_Task objective_
Return only the tail of the data below, word for word: the line with "Read More (360, 2403)" and each line after it through the final one.

________

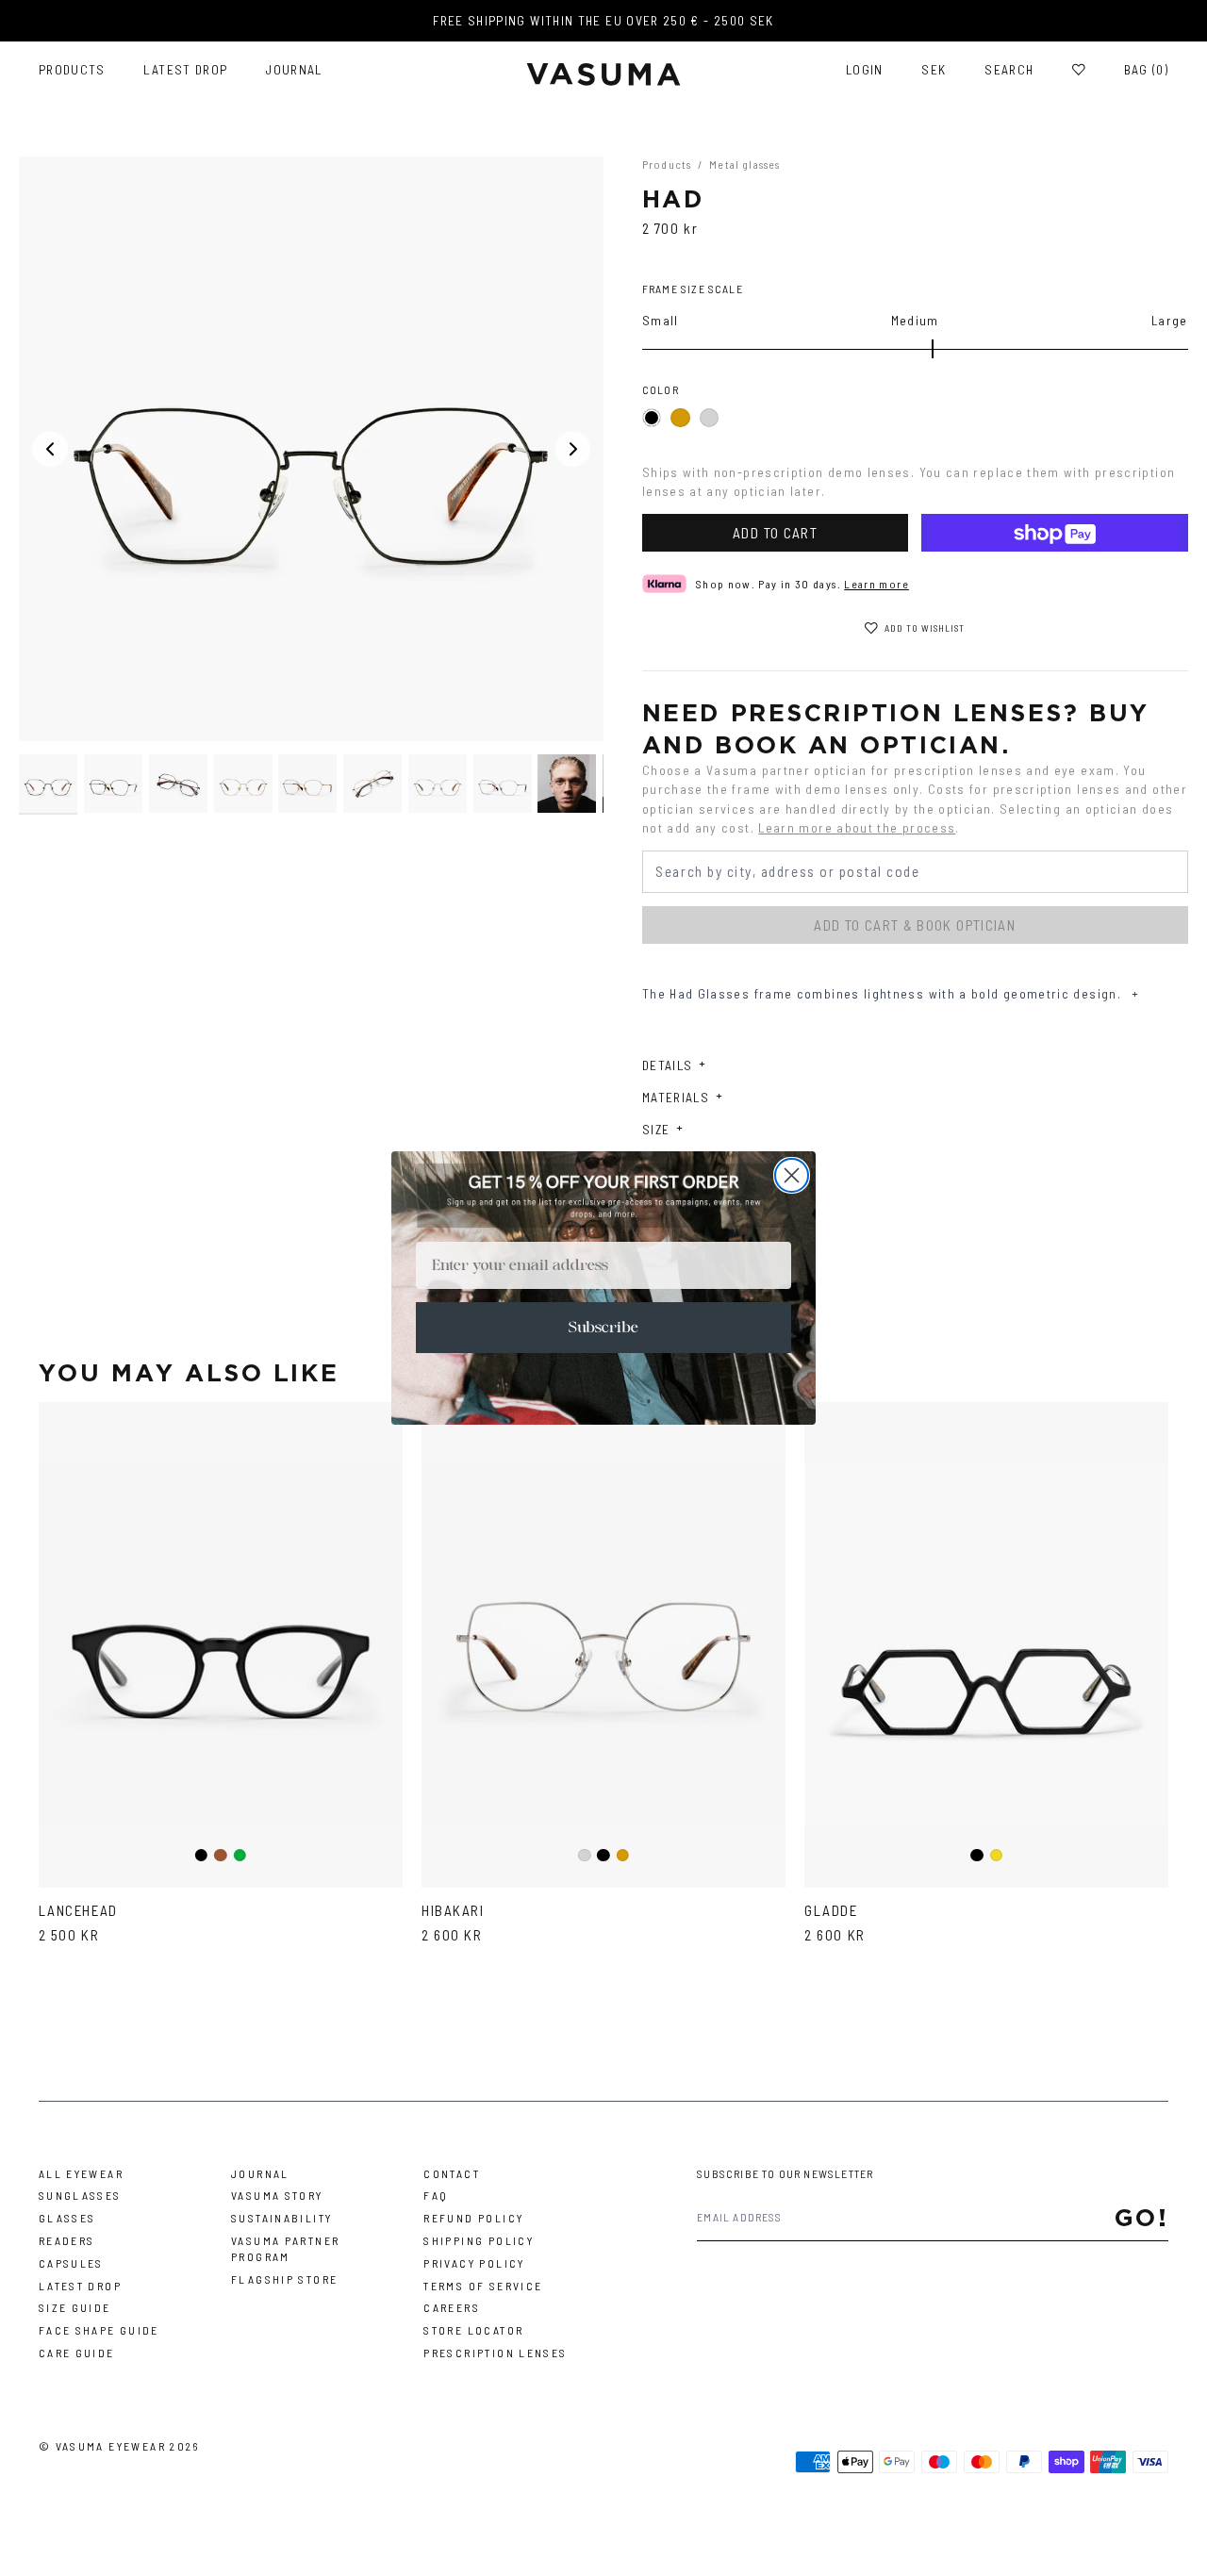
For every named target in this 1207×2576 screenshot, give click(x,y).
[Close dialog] (791, 1175)
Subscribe (603, 1327)
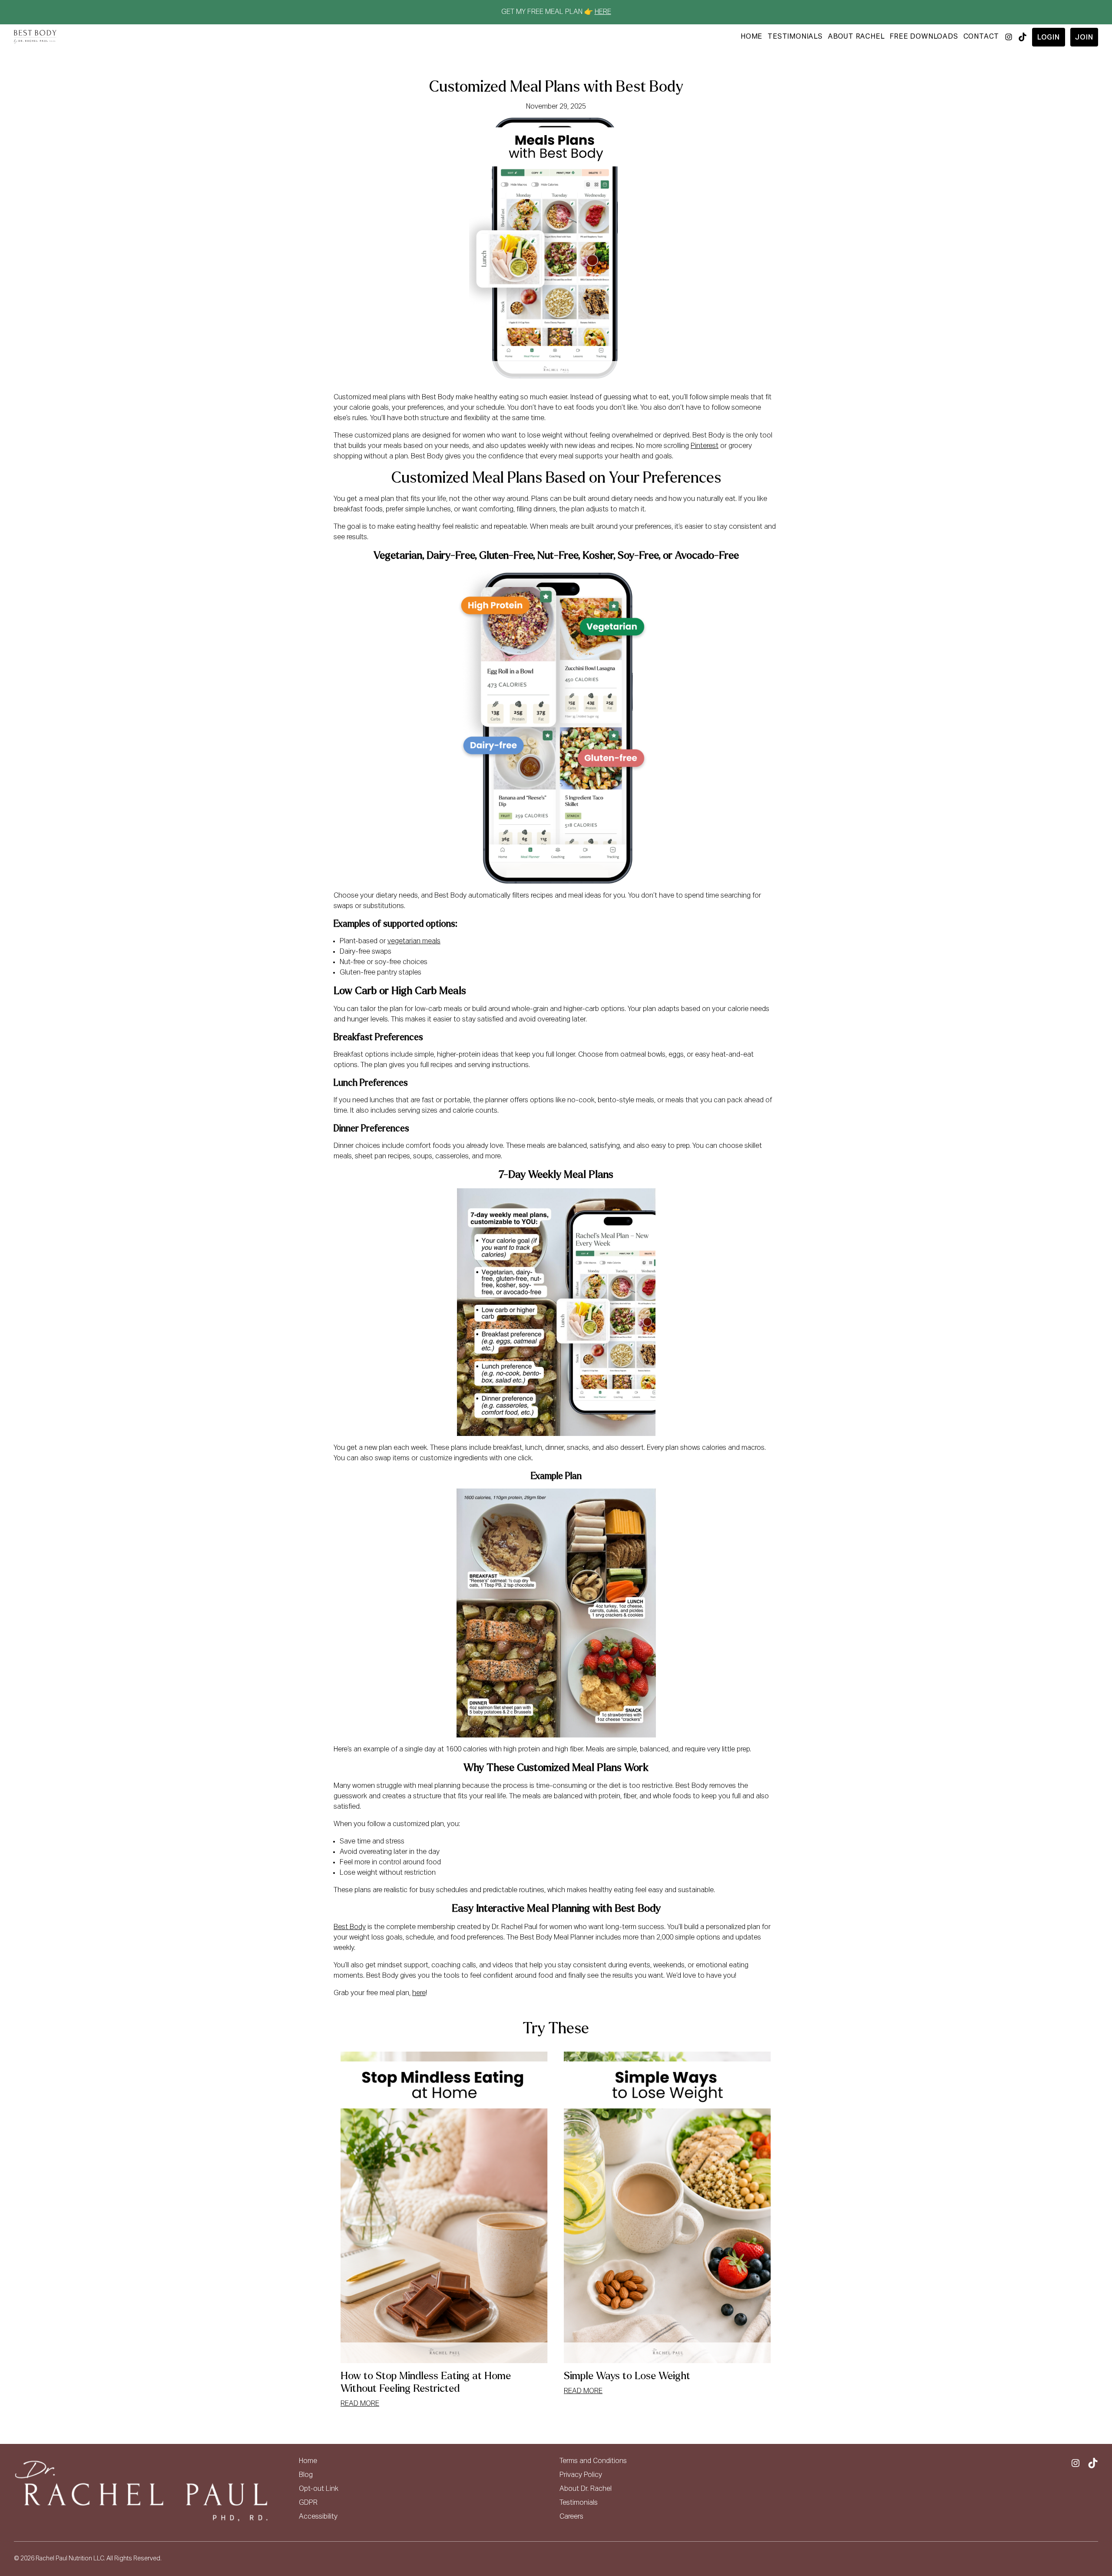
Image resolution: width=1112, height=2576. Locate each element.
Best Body (350, 1927)
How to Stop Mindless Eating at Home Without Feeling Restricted (426, 2382)
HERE (603, 12)
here (419, 1993)
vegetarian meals (413, 941)
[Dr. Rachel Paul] (35, 37)
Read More (360, 2403)
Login (1048, 37)
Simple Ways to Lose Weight (627, 2375)
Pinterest (704, 446)
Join (1084, 37)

________

_Response box_
Read More (360, 2403)
Login (1048, 37)
Simple Ways to Lose Weight (627, 2375)
Pinterest (704, 446)
Join (1084, 37)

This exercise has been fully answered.